Wed, 23 Jan 2013 12:36 UTC
Wed, 23 Jan 2013 12:36 UTC
She began the segment by saying that as of Tuesday evening, people were still dancing in Washington, DC, in celebration of President Barack Obama's second inauguration. On Tuesday afternoon, President and Mrs. Obama greeted a tour group with Bo, the White House dog in tow. Hours later, they presided over the White House Staff Inaugural Ball, which Maddow described as "an office Christmas party if your office is the kind of office that can book Lady Gaga to entertain the guests."
The inauguration of a president, whether for his first or second term, Maddow said, is a big deal. There were, by some estimates, a million people in Washington for the event. One of those people was Democratic state senator from Virginia named Henry Marsh. Marsh was a civil rights pioneer and now sits on Virginia's board of state legislators.
That state senate, however, is an evenly divided chamber, 20 Democrats and 20 Republicans. Republicans seized the opportunity presented by Marsh's absence for the inauguration to redraw the state's electoral districts, stacking the state's population distribution in their party's favor.

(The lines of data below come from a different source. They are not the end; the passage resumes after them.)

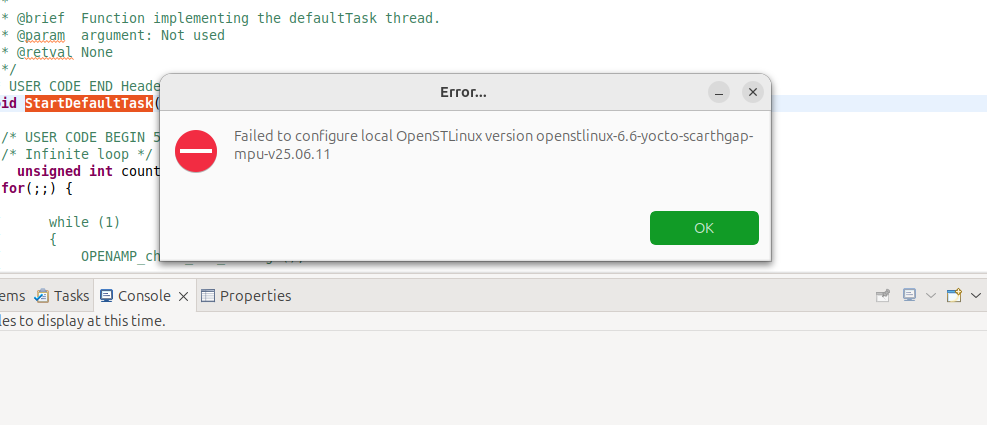
Task: Click the partially visible Problems tab
Action: (x=12, y=296)
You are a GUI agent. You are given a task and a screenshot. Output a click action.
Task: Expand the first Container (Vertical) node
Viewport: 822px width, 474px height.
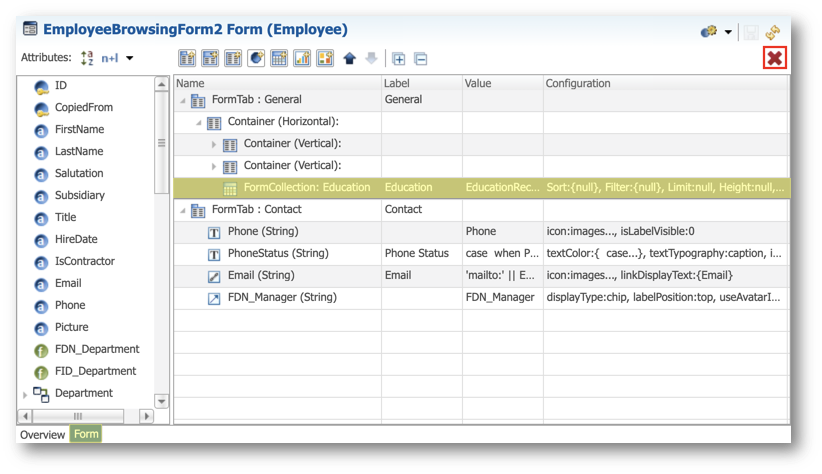pos(213,144)
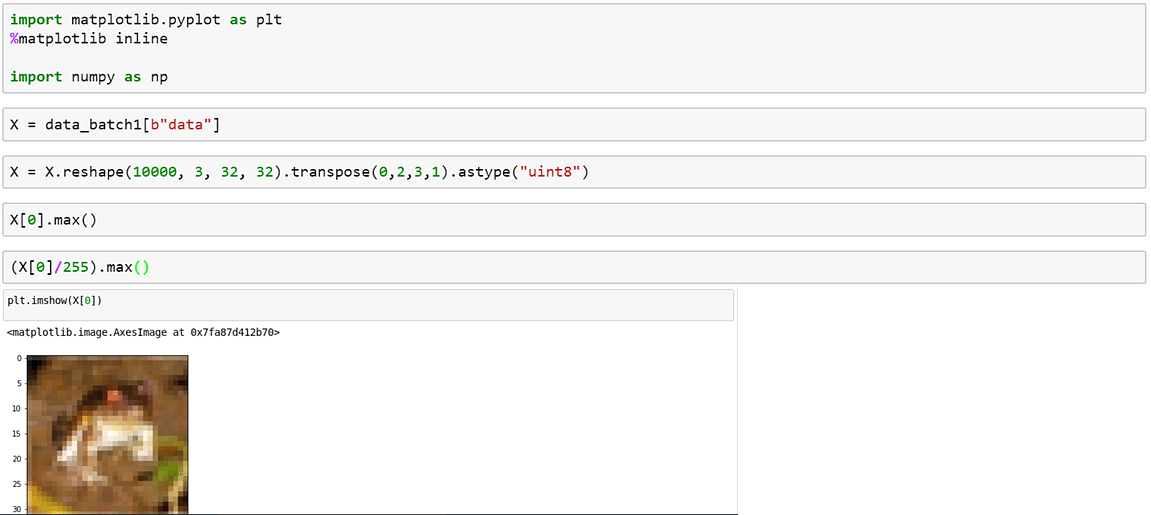Click the y-axis tick label 15
1151x515 pixels.
click(18, 434)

The gerrymandered map takes away one Democratic seat entirely. They could be left with only 16 winnable seats, which would potentially put them in a permanent minority on the state's legislative board. Republicans argue that the move was justified because they created a new all-black district. The trouble is that they did it by carving a big chunk of out Marsh's district while he was in Washington.
Virginia Gov. Bob McDonnell decried the Machiavellian maneuvering of his party on Tuesday, but declined to say whether he would sign the redistricting bill into law should it reach his desk.

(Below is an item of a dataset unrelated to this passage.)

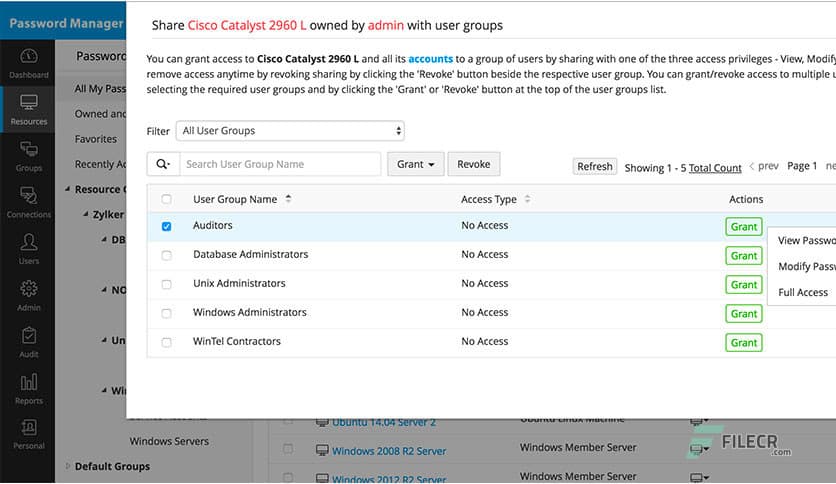
Task: Click the Refresh button
Action: coord(594,167)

Meanwhile, Virginia Republicans are also trying to change the way the state elects presidents, using the new gerrymandered district maps to determine the state's electoral vote distribution. Similar efforts are underway in Pennsylvania, Wisconsin, Michigan, Ohio and Florida, all states that went Democratic in 2012.
"This has very quietly and very quickly become one of the most important political stories in the country," said Maddow. "Republicans are not in power in Washington. They control the House, but that's it. Republicans didn't win the last election. They don't control the Senate and President Obama is going to serve a second term. That is the message this week in Washington."

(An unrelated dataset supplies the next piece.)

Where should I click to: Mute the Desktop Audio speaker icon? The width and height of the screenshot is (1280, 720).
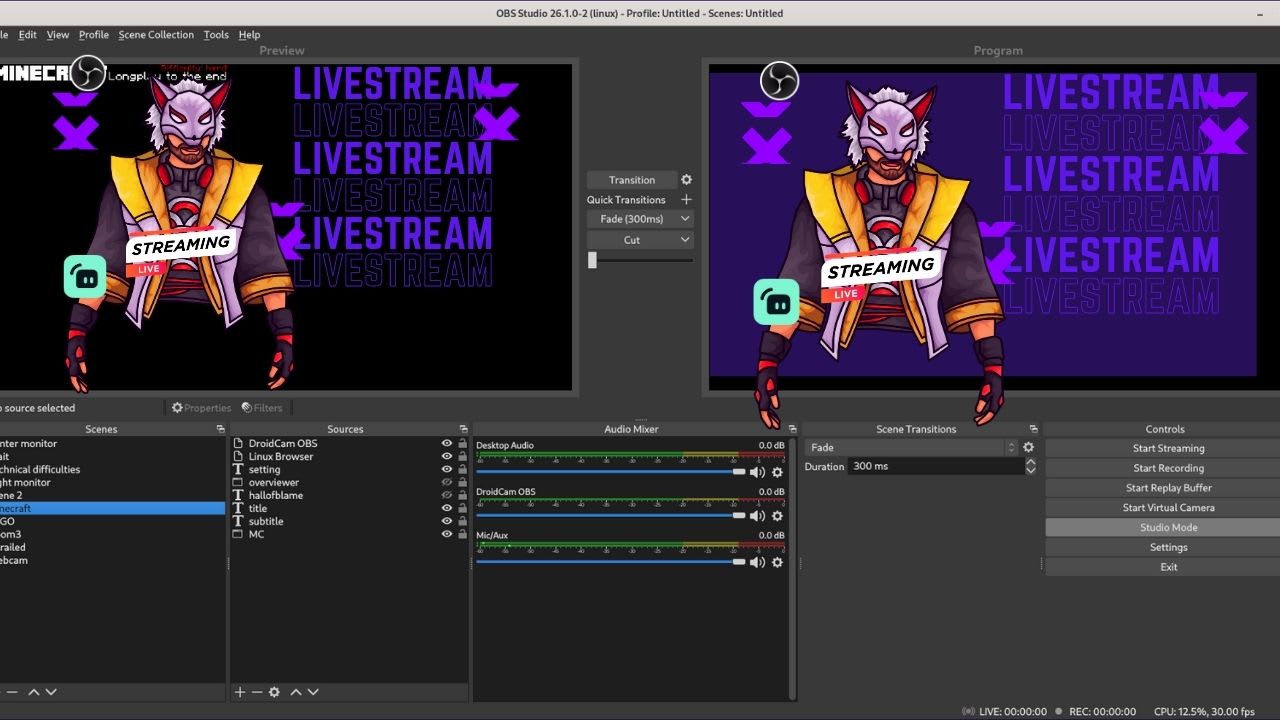point(757,472)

But away from Washington, she said, Republicans are working to use their power in the states to make it structurally impossible for Democrats to win.
She was then joined by Virginia state Sen. Donald McEachin (D), one of the Democrats who voted against the Republican redistricting plan. He said that the Republican maps are neither germane to their districts nor are they constitutionally sound.
"It's our hope that the system will correct itself," McEachin said, "and that cooler heads will prevail." Should the decision reach the governor's desk, Democrats in the state hope that he will veto it. He calls the redistricting measures "sore loser bills."